*DIRECTION:*
Can you return the records word for word, starting at the line that contains "Where should I" and ending with the line that contains "click(99, 347)", with the pictures left out?

+ + + + +

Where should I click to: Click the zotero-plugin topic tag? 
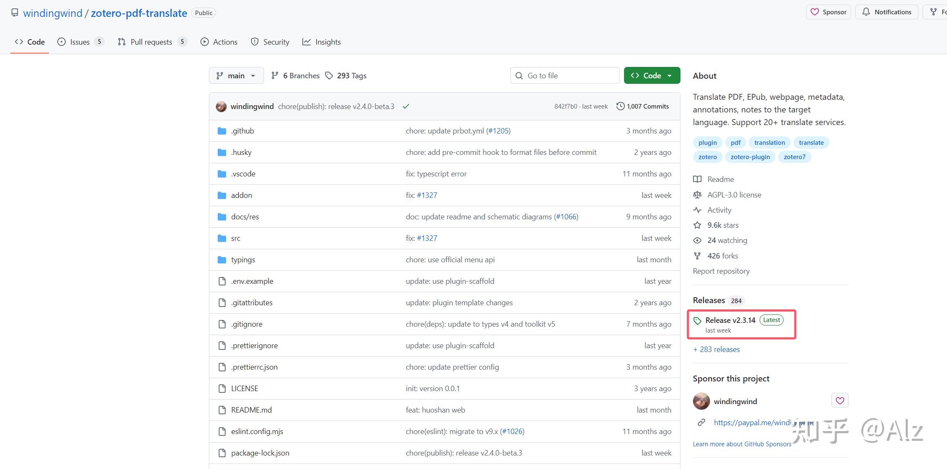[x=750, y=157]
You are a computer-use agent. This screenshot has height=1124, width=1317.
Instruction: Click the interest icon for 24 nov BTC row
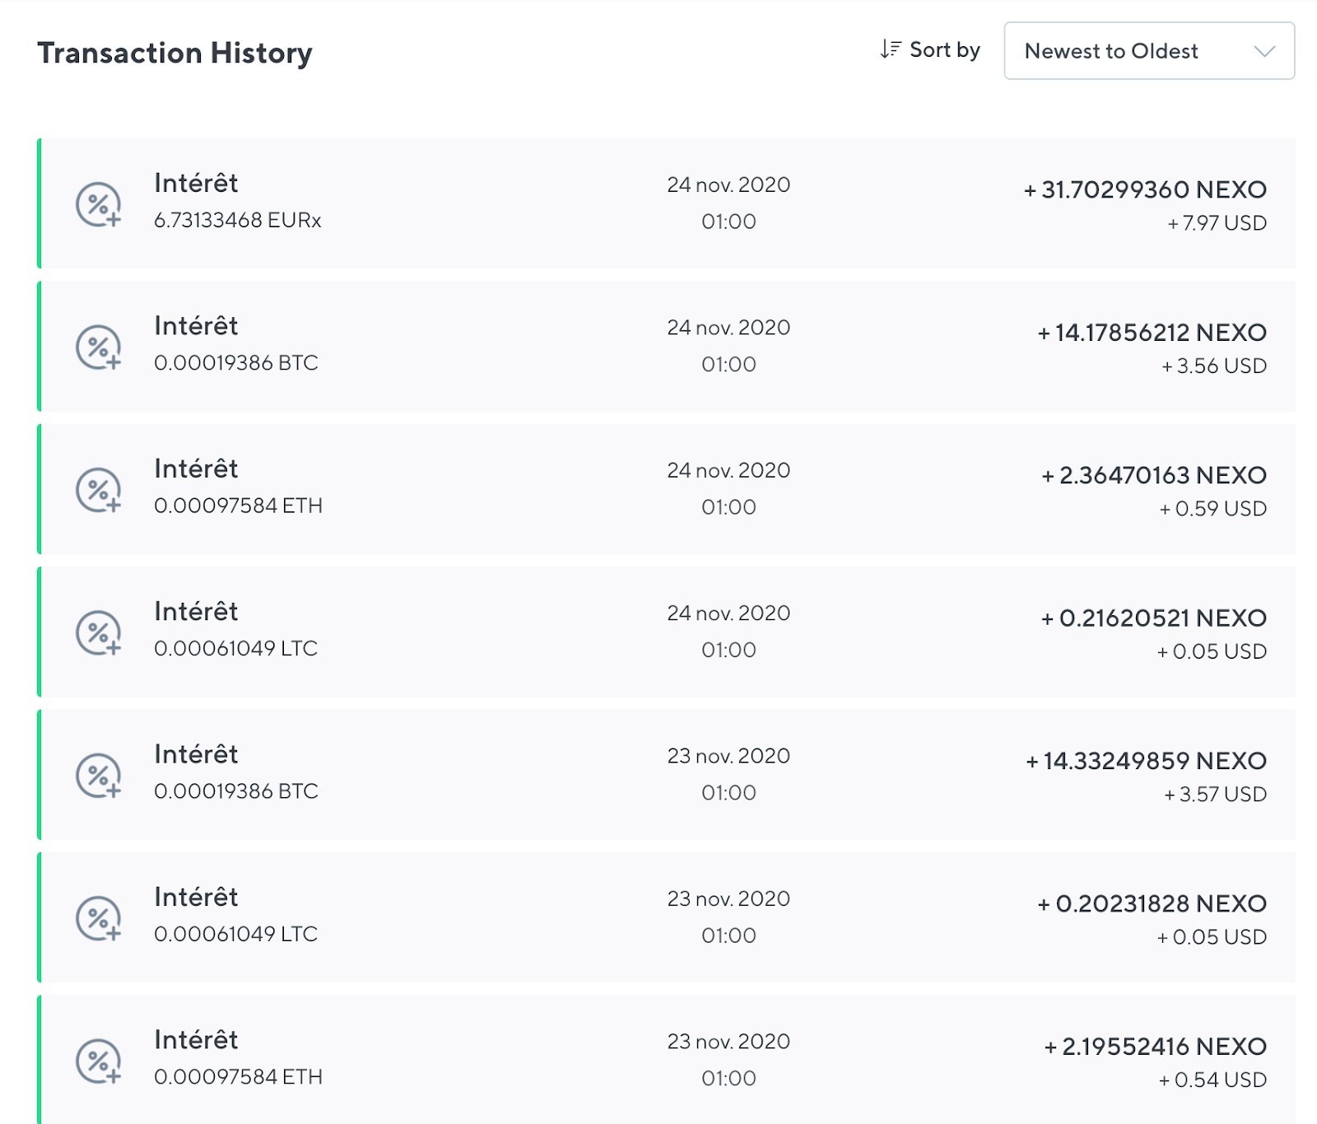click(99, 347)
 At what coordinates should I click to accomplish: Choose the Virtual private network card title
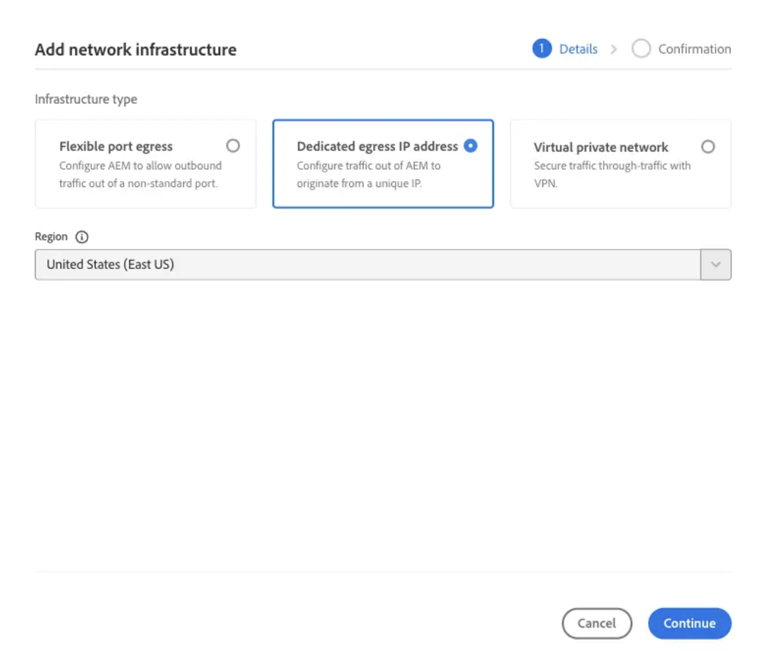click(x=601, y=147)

+ + + + +

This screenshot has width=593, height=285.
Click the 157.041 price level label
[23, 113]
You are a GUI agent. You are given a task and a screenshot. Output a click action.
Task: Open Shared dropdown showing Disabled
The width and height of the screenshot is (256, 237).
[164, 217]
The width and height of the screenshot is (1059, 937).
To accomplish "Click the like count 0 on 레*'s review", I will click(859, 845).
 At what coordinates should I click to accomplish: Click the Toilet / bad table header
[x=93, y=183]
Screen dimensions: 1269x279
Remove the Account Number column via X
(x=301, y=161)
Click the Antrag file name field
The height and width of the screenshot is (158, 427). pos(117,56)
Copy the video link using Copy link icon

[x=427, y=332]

+ + + + +

*SOLUTION BELOW:*
Where should I click to: Click the zotero-plugin topic tag? 
[x=750, y=157]
You are a computer-use agent. This screenshot has height=1124, width=1317.
Instruction: Click the interest icon for 24 nov BTC row
click(99, 347)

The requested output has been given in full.